The conference is one component of PeaceJam’s year round programing for elementary, middle, and high school-aged youth throughout the four-state region of Michigan, Illinois, Indiana and Ohio. Young people meet in clubs and classrooms exploring issues of violence and prejudice and to study the life and work of Leymah Gbowee as a role model for becoming civically engaged to foster peace and justice in the world. Action is a major factor of the PeaceJam program. In addition to participating in the curriculum and attending the conference, PeaceJam participants are charged with identifying a local or global need and creating a service project to make a difference. During the conference, each PeaceJam club will present its work to Kailash Satyarthi stating club members’ commitment to inspiring change in the world. Further information on the service projects are available to the media upon request.

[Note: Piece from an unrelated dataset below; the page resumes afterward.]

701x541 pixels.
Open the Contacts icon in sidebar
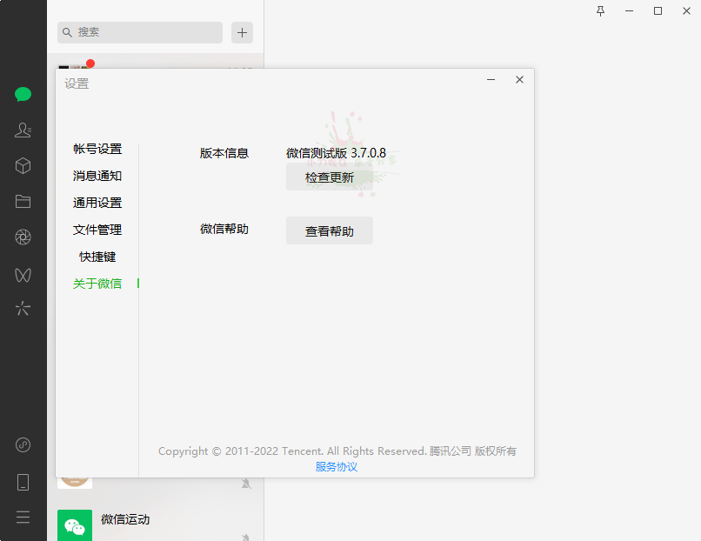coord(23,130)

With 20 years of experience around the world, the PeaceJam Foundation is a global leader in developing engaged, informed and compassionate young leaders. Its mission is to empower disenfranchised and at-risk youth to generate positive change in themselves, their communities and the world through the inspiration of 14 Nobel Peace Laureates who directly work with PeaceJam to pass on the spirit, skills and wisdom they embody. The PeaceJam Foundation achieves this mission through multicultural social inclusion curriculum, transformative youth leadership conferences with Nobel Peace Prize Winners and our One Billion Acts of Peace Campaign – a global citizens movement that gives young people the tools to tackle pressing issues facing humanity and the planet. Since 1996, 1.25 million youth have been impacted by PeaceJam’s programs, creating 58.2 million service projects and participating in 350 youth conferences hosted around the world with our Nobel Peace Prize winners. PeaceJam has been nominated for the Nobel Peace Prize eight times by Desmond Tutu and seven other laureates for its power to transform the lives of our youth.

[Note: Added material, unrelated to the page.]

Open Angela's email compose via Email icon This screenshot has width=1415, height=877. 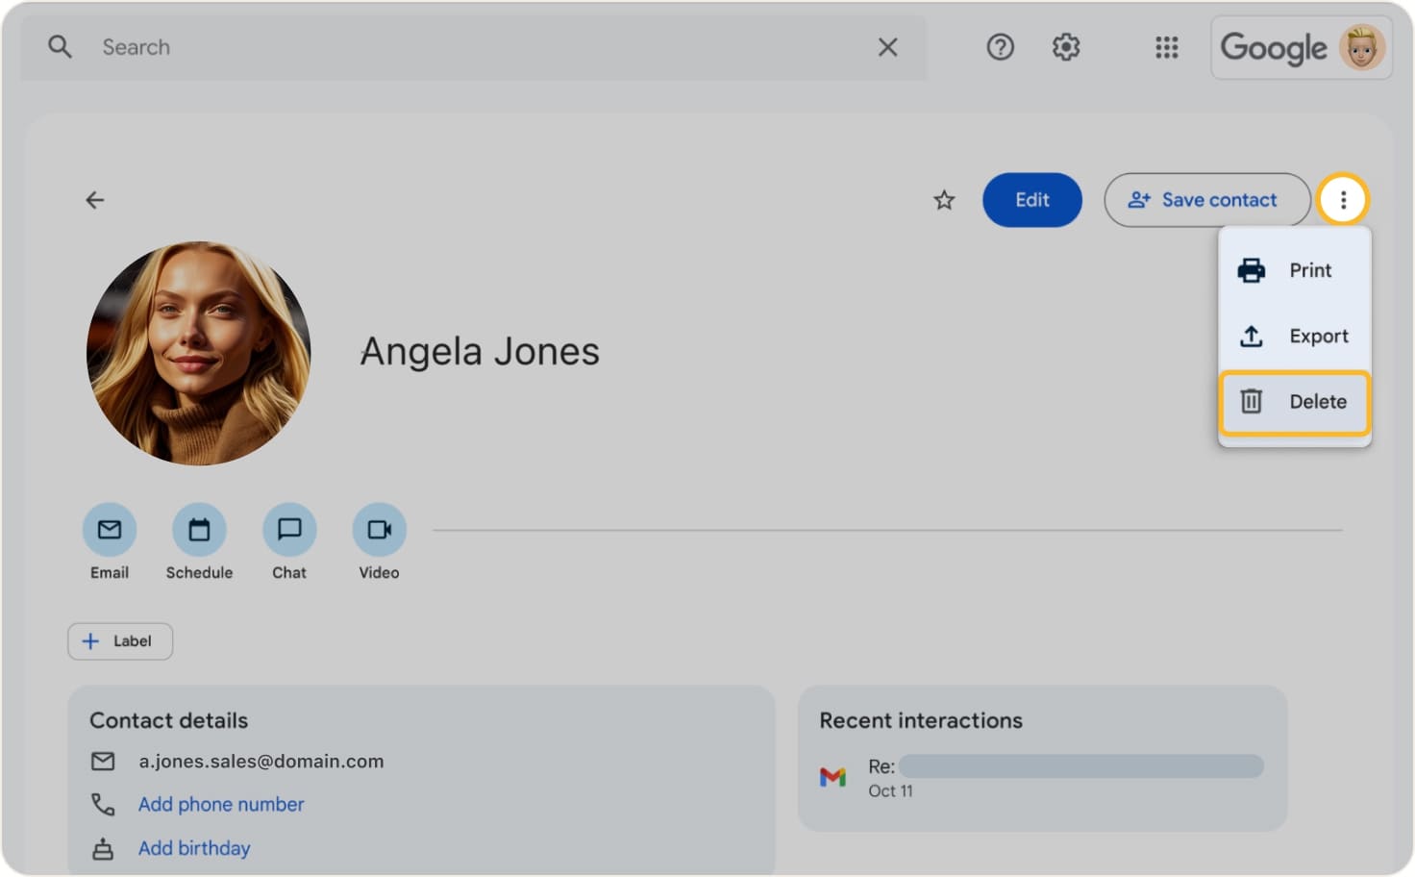pyautogui.click(x=109, y=530)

Great Lakes PeaceJam, based in Kalamazoo, is administered by Seeding Change and supported through a partnership with Western Michigan University. We serve the youth of Indiana, Illinois, Ohio and Michigan. Thousands of young people have participated in Great Lakes PeaceJam programs since its inception in 2002. Funding for Great Lakes PeaceJam includes the Kalamazoo Community Foundation, Irving S. Gilmore Foundation, the Youth United Way, the Western Student Association, and through the generosity of individual donors and businesses.